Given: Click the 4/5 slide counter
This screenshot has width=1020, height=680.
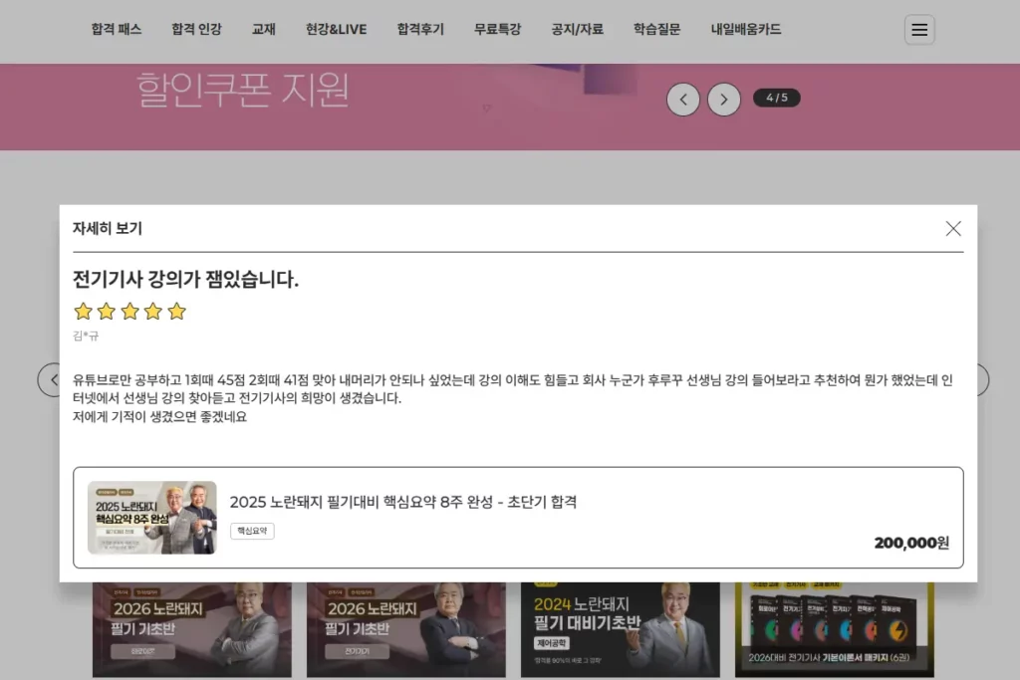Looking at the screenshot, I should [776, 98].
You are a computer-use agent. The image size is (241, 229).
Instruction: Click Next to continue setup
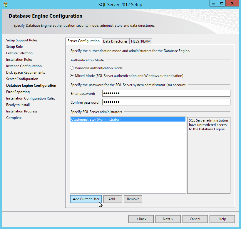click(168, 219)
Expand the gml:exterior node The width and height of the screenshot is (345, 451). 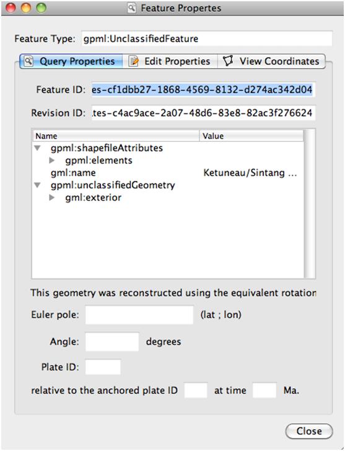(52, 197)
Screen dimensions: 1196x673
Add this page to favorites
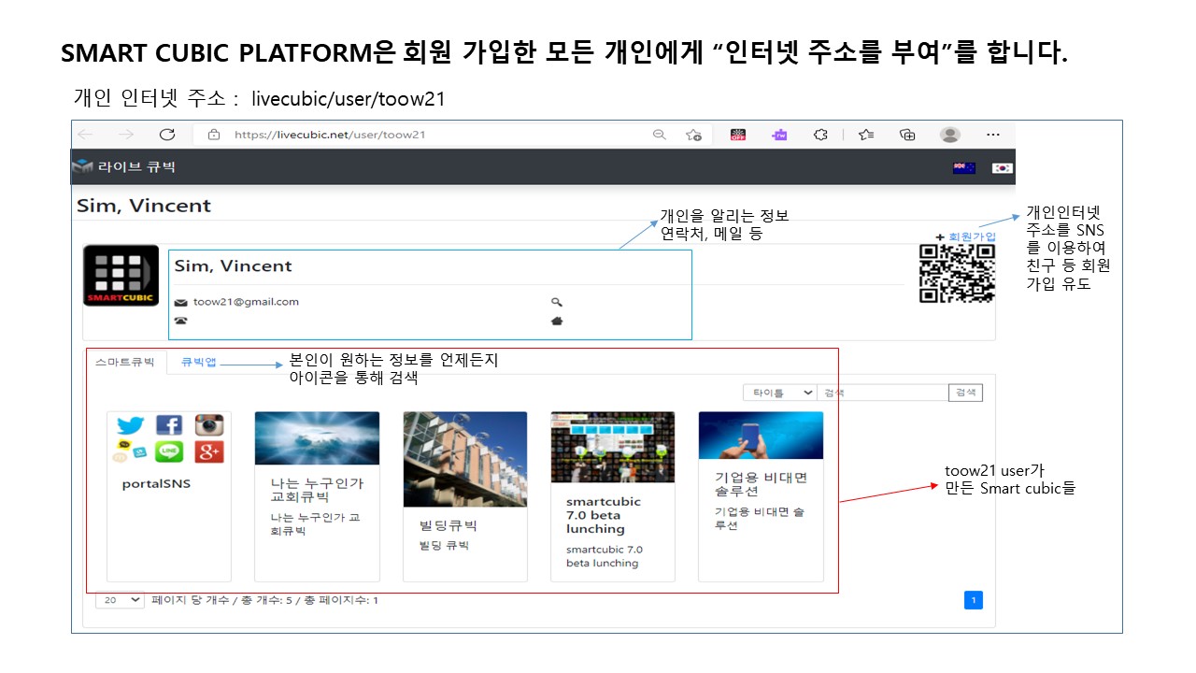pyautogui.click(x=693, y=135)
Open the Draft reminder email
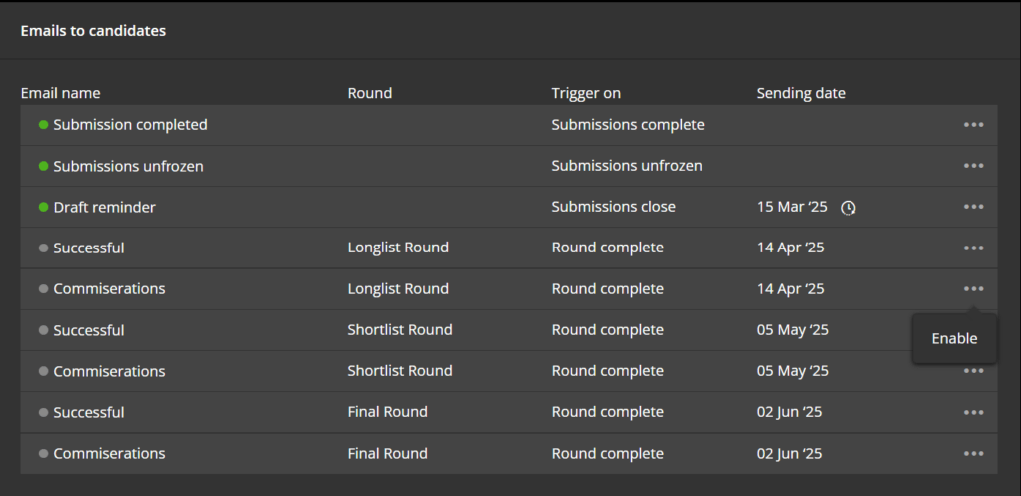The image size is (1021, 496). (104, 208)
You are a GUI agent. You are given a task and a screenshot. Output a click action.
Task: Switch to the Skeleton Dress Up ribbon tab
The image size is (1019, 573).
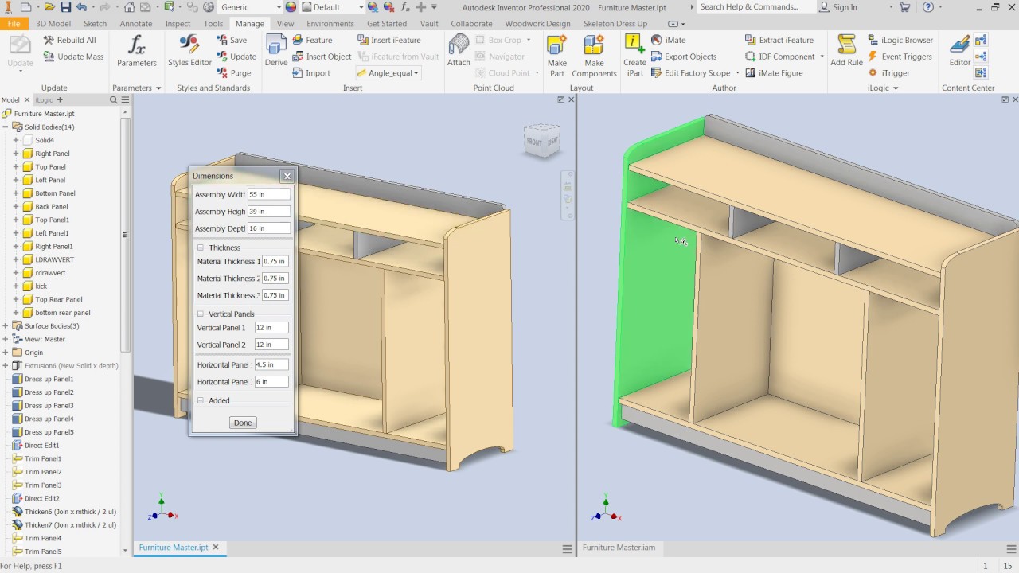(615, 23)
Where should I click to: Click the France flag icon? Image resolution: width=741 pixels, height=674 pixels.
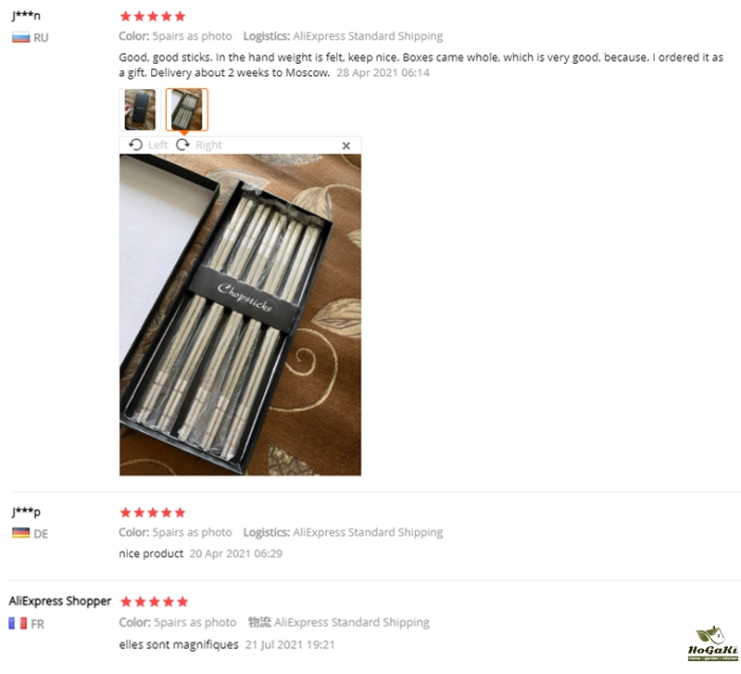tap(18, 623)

## [DIRECTIONS]
Copy out the lines above, from the one containing "Screen dimensions: 1196x673" through the last one, inclusive, without the pictures.

## [TASK RESULT]
Screen dimensions: 1196x673
Add this page to favorites
pyautogui.click(x=693, y=135)
Open the Draft reminder email
The image size is (1021, 496). (104, 208)
You are a GUI agent. You are given a task and a screenshot. Output a click action.
Task: Switch to the Skeleton Dress Up ribbon tab
The image size is (1019, 573).
(615, 23)
Where should I click to: Click the France flag icon? Image resolution: width=741 pixels, height=674 pixels.
tap(18, 623)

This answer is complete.